Inhibition of complex I by hydrophobic analogues of N-methyl-4-phenylpyridinium (MPP+) and the use of an ion-selective electrode to measure their accumulation by mitochondria and electron-transport particles.

N-methyl-4-phenylpyridinium (MPP+), the neurotoxic metabolite of N-methyl-4-phenyl-1,2,3,6-tetrahydropyridine, kills dopaminergic neurons after its accumulation in mitochondria where it inhibits Complex I of the respiratory chain. MPP+ inhibits respiration by binding to both a hydrophobic and a hydrophilic site on Complex I and this inhibition is increased by the lipophilic tetraphenylboron anion (TPB-) which facilitates movement of MPP+ through membranes and its penetration to the hydrophobic binding site on Complex I. To investigate the inhibition of respiration by MPP(+)-like compounds, we have measured simultaneously NADH-linked mitochondrial respiration and the uptake and accumulation of the N-benzyl-4-styrylpyridinium and N-ethyl-4-styrylpyridinium cations in mitochondria using ion-selective electrodes.
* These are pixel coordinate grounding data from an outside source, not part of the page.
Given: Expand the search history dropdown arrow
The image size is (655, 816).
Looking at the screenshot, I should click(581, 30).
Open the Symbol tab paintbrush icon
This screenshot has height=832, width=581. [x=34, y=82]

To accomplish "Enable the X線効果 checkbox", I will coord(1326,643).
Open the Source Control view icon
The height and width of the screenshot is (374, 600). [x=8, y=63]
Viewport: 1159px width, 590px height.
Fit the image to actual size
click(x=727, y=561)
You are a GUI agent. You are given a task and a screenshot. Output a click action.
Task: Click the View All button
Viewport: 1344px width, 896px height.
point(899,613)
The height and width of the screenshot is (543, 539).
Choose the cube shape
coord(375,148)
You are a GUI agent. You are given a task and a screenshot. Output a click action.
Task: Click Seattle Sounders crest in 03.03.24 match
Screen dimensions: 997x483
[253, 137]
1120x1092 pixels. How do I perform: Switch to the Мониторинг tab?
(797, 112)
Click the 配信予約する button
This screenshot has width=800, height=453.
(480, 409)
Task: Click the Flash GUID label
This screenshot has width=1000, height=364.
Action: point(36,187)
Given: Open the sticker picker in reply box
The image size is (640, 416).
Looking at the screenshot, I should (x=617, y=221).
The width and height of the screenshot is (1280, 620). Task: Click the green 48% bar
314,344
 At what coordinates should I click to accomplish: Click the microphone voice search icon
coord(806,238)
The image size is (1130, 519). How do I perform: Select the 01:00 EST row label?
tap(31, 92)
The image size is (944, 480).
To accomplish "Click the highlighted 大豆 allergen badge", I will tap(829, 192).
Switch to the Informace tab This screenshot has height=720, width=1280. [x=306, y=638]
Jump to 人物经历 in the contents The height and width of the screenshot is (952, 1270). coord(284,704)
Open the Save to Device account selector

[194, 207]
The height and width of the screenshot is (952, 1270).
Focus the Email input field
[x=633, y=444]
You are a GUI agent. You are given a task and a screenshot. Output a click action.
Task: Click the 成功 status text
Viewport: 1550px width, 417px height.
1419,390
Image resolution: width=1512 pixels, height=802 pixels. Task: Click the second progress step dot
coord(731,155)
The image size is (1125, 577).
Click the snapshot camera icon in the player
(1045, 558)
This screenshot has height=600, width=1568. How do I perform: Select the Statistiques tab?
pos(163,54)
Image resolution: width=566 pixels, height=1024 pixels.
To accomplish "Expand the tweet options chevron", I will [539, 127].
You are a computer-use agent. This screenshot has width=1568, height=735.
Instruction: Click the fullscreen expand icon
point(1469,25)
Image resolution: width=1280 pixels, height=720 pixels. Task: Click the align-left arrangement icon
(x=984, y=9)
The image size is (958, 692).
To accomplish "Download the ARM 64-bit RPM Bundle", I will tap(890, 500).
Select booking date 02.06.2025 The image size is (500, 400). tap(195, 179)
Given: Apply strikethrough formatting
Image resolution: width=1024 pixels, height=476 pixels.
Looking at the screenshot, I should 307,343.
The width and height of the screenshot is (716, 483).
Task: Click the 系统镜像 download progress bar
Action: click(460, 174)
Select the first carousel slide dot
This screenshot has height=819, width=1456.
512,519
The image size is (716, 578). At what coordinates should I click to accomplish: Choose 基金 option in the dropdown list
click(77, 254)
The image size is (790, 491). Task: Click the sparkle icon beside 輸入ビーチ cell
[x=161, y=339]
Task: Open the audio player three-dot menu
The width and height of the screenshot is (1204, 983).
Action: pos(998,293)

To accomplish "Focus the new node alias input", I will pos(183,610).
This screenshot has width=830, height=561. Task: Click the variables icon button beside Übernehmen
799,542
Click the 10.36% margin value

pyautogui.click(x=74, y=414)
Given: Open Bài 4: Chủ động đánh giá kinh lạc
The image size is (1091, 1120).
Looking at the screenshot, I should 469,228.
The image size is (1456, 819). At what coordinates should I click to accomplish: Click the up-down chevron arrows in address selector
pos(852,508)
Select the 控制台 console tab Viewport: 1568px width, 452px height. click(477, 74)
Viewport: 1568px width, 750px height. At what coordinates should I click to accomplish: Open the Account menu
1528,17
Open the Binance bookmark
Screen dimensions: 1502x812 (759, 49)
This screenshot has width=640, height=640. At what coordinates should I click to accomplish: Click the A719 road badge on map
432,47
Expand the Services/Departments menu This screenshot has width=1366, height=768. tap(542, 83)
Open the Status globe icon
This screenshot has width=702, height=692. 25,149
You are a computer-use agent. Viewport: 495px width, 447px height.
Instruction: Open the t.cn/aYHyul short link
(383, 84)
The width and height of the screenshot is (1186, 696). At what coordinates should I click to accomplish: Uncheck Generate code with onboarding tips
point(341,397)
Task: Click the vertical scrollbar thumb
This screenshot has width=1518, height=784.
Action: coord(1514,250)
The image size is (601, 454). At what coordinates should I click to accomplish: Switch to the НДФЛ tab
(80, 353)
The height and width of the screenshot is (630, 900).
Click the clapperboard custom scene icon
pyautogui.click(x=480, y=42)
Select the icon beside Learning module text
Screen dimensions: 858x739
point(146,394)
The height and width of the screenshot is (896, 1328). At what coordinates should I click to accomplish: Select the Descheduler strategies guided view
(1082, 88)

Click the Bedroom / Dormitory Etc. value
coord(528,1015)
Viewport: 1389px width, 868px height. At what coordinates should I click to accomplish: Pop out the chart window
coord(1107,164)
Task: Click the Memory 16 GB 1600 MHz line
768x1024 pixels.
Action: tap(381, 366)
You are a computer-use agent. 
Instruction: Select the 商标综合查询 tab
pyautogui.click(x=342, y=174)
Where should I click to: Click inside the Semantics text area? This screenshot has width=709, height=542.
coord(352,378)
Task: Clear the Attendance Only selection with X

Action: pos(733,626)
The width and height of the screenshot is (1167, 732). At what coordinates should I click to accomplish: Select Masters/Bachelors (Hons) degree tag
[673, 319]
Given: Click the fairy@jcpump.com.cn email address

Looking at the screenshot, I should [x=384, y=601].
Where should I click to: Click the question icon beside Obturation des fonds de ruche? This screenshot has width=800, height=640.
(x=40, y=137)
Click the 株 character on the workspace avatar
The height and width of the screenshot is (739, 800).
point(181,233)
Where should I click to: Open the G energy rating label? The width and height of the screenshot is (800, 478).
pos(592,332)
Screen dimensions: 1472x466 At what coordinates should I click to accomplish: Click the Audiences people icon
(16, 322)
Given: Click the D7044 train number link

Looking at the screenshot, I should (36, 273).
The data provide direct evidence that TPB- increases the inhibition not by increasing matrix concentration but by facilitating access to the inhibitory sites on Complex I. We have also compared the rates of uptake of MPP+ analogues of varied lipophilicity by the inner membrane and the development of inhibition of NADH oxidation, using an inverted mitochondrial inner membrane preparation and appropriate ion-selective electrodes. These experiments demonstrated that the amount of MPP+ analogue bound to the inner membrane greatly exceeded the quantity required for complete inhibition of NADH oxidation. Moreover, binding to the membrane occurred much more rapidly than the development of inhibition with all MPP+ analogues tested. This suggests that the attainment of a correct orientation of these compounds within the membrane and the binding site may be a rate-limiting step in the development of inhibition.